According to an iVoteIsrael exit poll, half of the 160,000 eligible U.S. voters living in Israel voted absentee, of which an overwhelming majority selected Republican candidate Mitt Romney. That reportedly includes 7,500 registered in the swing state of Florida.
iVoteIsrael – the campaign that has worked hard to get American citizens living in Israel to vote absentee in next week’s U.S. presidential elections (and which I have been covering here since June and exposed to be a partisan, right-wing, anti-Obama initiative) – held a press conference Thursday afternoon in Jerusalem to announce the results of what they claim is the biggest exit poll of its kind ever conducted among American expats voting in an American election.
The campaign announced that a record number of 80,000 Americans who registered with them voted in this election, of which 85 percent voted for Republican candidate Mitt Romney, 14 percent for Obama (and 0.6 percent for “Other”). This is more than double the turnout of the 2008 election, in which a reported 30,000 Americans voted, and the number could even be greater as there are people who voted without using the campaign’s services.

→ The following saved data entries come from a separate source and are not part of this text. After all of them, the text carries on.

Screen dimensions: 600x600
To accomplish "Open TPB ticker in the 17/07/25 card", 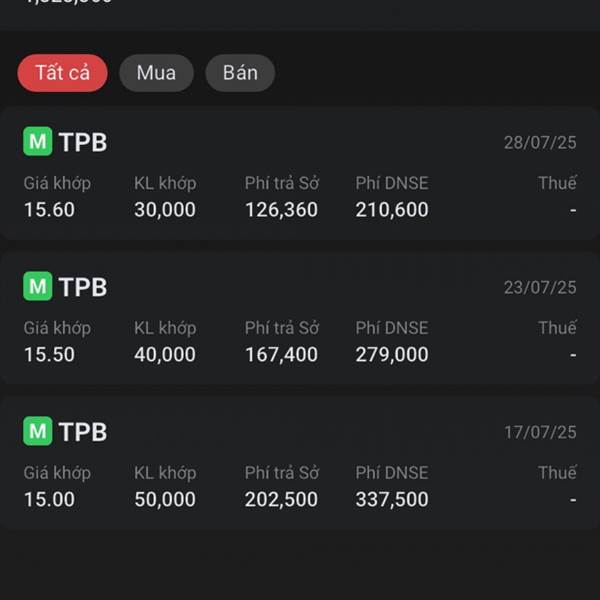I will [83, 432].
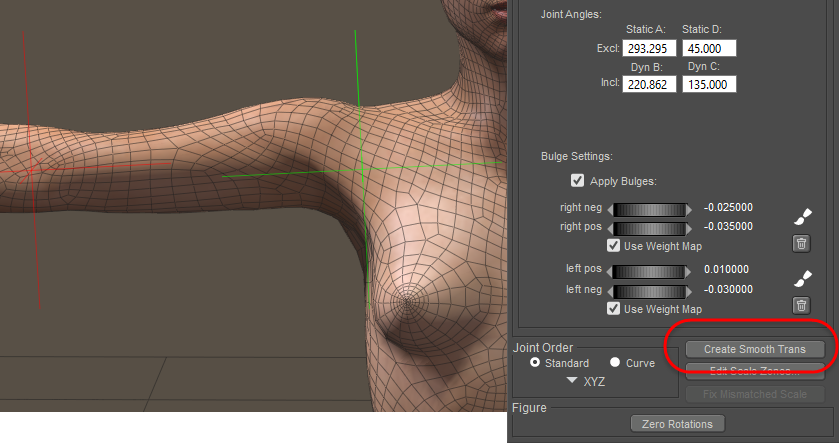This screenshot has width=839, height=444.
Task: Click the paint brush icon for left bulge
Action: pos(801,278)
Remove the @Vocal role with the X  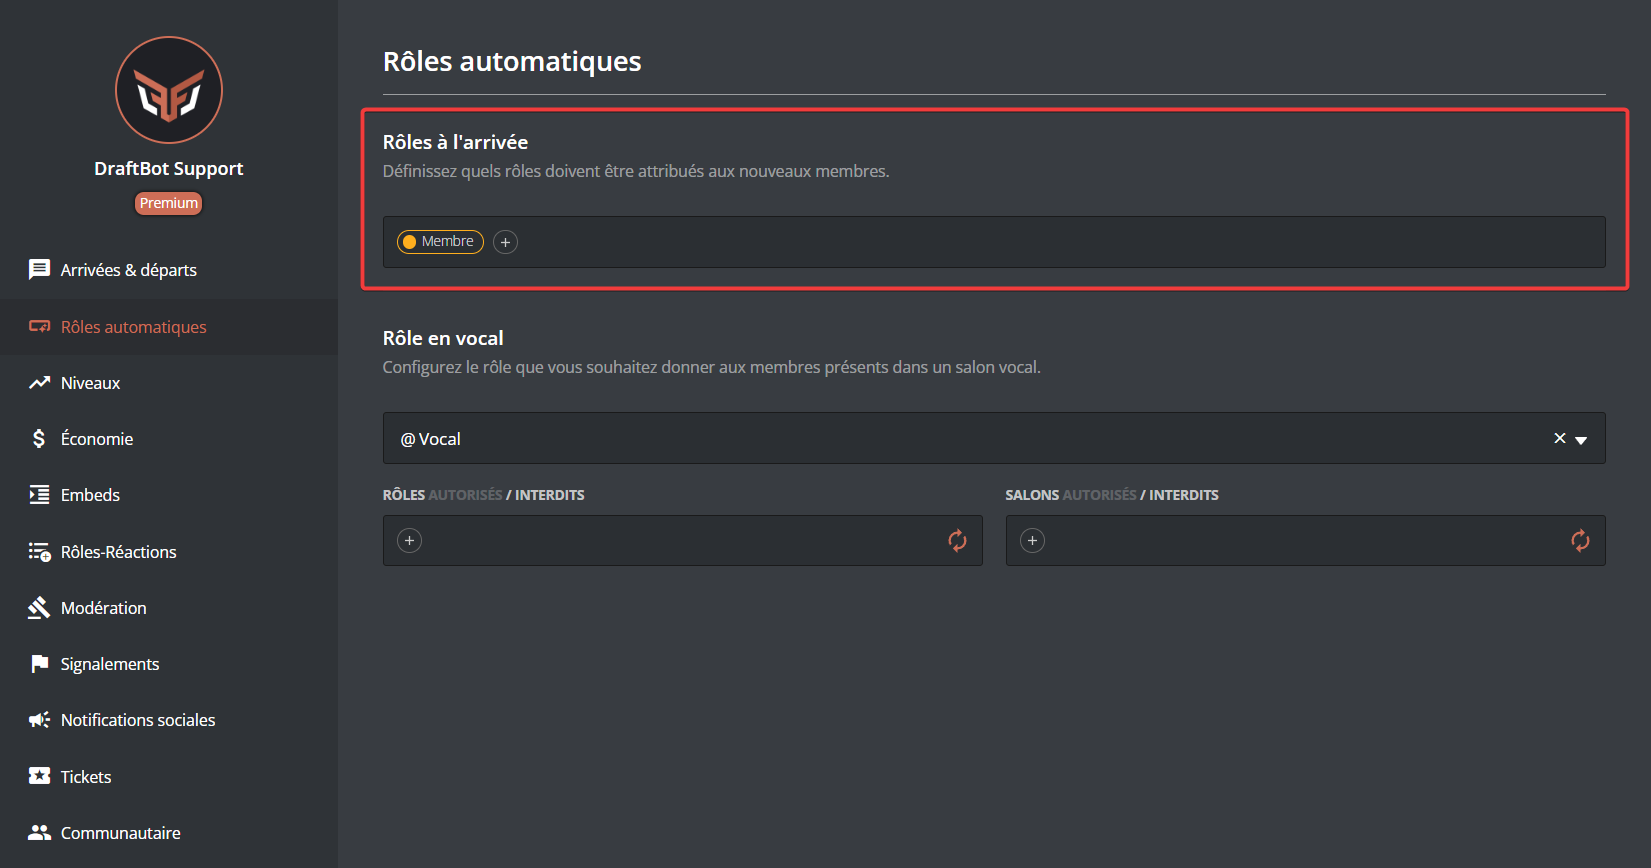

According to iVoteIsrael, there are around 160,000 eligible American voters living in Israel, so they are boasting having reached exactly half.
The exit poll is based on a survey the campaign conducted via email asking all those who registered with them who they voted for – of which 1,572 responded, with a 2.5 percent margin of error. The majority of those who voted identify themselves as national religious (47.3 percent), the next in line being ultra-Orthodox (21.9 percent) while only 9.4 percent of voters polled identify as secular.
While it was predictable that a majority of American expats in Israel would vote for Romney as they are known to be predominantly Republican (76 percent voted for McCain in 2008), the most astonishing and significant data is how many of those are registered in key swing states:
According to iVoteIsrael, a whopping 7,500 of those in Israel who voted absentee in the election are registered in Florida and 3,500 in Ohio. In both states, overwhelming majorities voted for Romney.
Since the 2000 Bush-Gore election ultimately came down to only 537 absentee ballots cast in Florida, if iVoteIsrael’s numbers for Florida are indeed accurate and the election is close enough that absentee ballots are counted, they could successfully swing the election in favor of Mitt Romney.
As I reported in the Daily Beast, beyond the blatant partisanship of this self-proclaimed non-partisan campaign, several legal experts have told me the very fact that iVoteIsrael has served as a “ballot broker,” setting up drop-box locations for absentee ballots and mailing them in for voters, could be considered a violation of U.S. election law, should the government choose to look into it.